API Gateways are often used to decouple consumers and producers of information. API Service Meshing can be used to decouple network management within, and between systems which rely on API integration to move and use data. The differences and overlaps are outlined below in a series of blogs, the first describing what an API platform entails.
An API platform is composed of 2 ‘layers’. The first is the Gateway, which manages access to the underlying API services.
In essence an API gateways is used as an abstraction layer that allow us to change the underlying APIs over time without having to necessarily update the clients consuming them. This is especially where the client applications are built by developers outside of the organization who cannot be forced to update to the latest APIs every time, we decide to update them. In this instance, the API gateway preserves backwards compatibility with those client applications as our underlying APIs change over time.
API Gateways
An API Gateway is a data plane which routes and executes each API request. It is considered a ‘centralised’ deployment model, since all the related API services are controlled within this data plane. A service mesh (more later) is a decentralized, intrusive model.

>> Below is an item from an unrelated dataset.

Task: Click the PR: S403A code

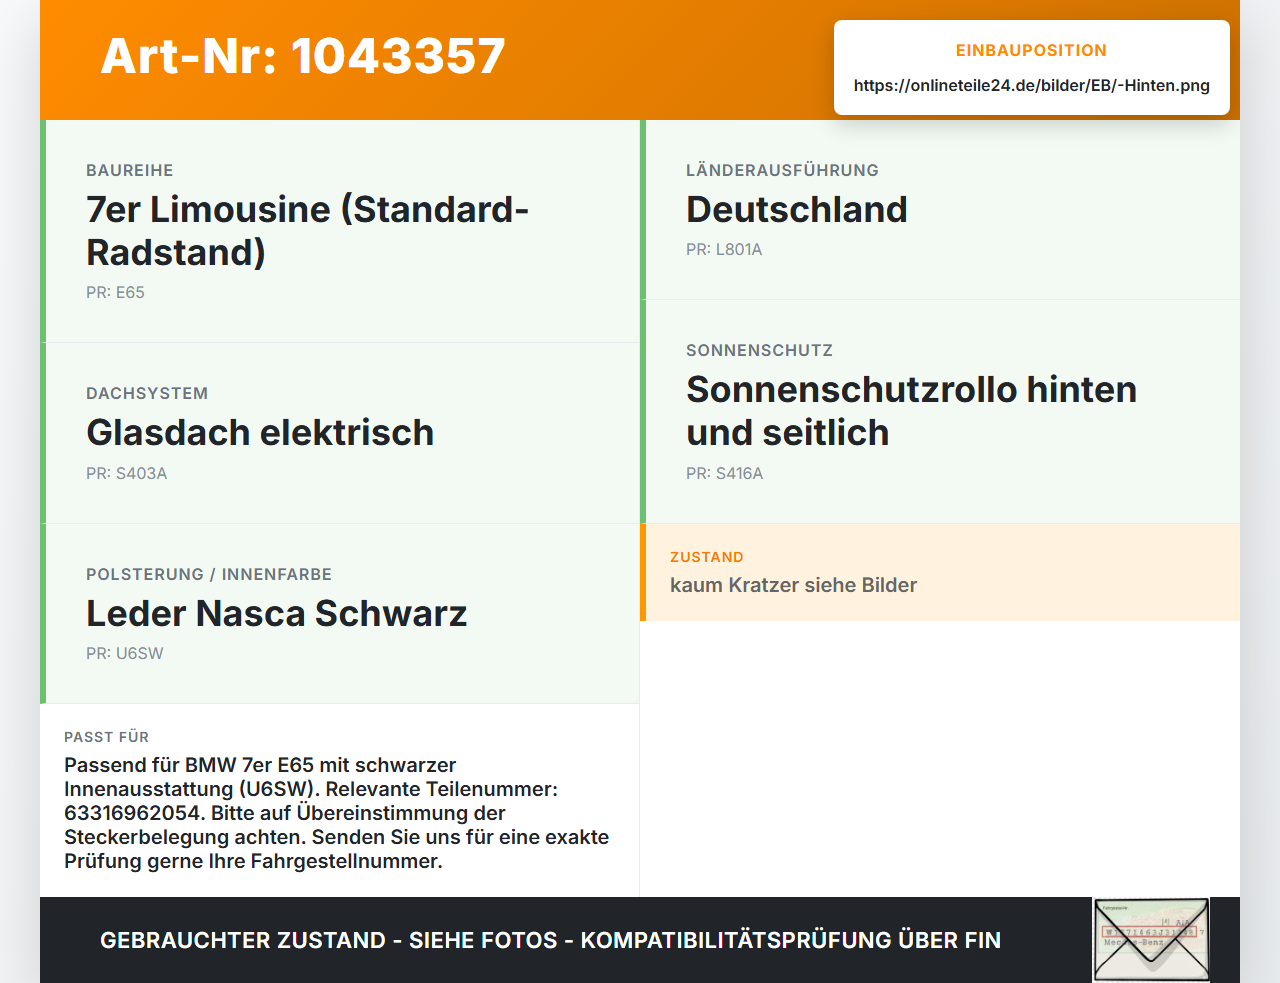Action: coord(126,473)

The API gateway will receive a request from a client and apply security, network and identification policies on that request. These policies are centrally stored within the Gateway and can constitute a considerable number. Many firms do not properly collate or manage these requests leading to issues when requests are denied, or data is not transferred for some reason.
The control plane can be built into the API gateway or separated from it. if the number of nodes being deployed is of a manageable size the bundling of both planes (data and control) is easier to manage within the same process and updates can be propagated with existing CI/CD pipelines.

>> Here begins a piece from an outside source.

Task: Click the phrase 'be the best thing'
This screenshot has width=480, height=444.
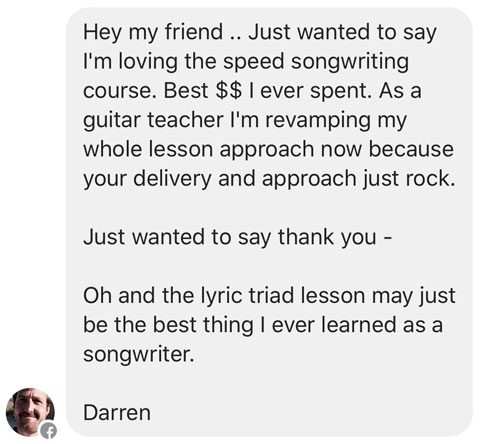Action: [x=168, y=325]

The API gateway is deployed in its own instance (its own VM, host or pod) separate from the client and separate from the APIs. The deployment is therefore quite simple because it is fully separated from the rest of our system, and it fully lives in its own architectural layer.
API gateways usually cover three primary API use cases for both internal and external service connectivity as well as for both north-south (outside the datacenter) and east-west (inside the datacenter) traffic.
Use case 1: APIs as a Product
The first use case is about packaging the API as a product that other developers, partners or teams will consume.
The client applications can initiate requests from outside of the or outside of the scope of the product (that’s exposing the API) that they are consuming.
This use case is very common whenever different products/applications need to talk to each other, especially if they have been built by different teams.
When offering APIs as a product, an API gateway will encapsulate common requirements that govern and manage requests originating from the client to the API services — for example, AuthN/AuthZ use cases, rate-limiting, developer on-boarding, monetization or client application governance. These are higher level use-cases implemented by L7 user policies that go above and beyond the management of the underlying protocol since they govern how the users will use the API product.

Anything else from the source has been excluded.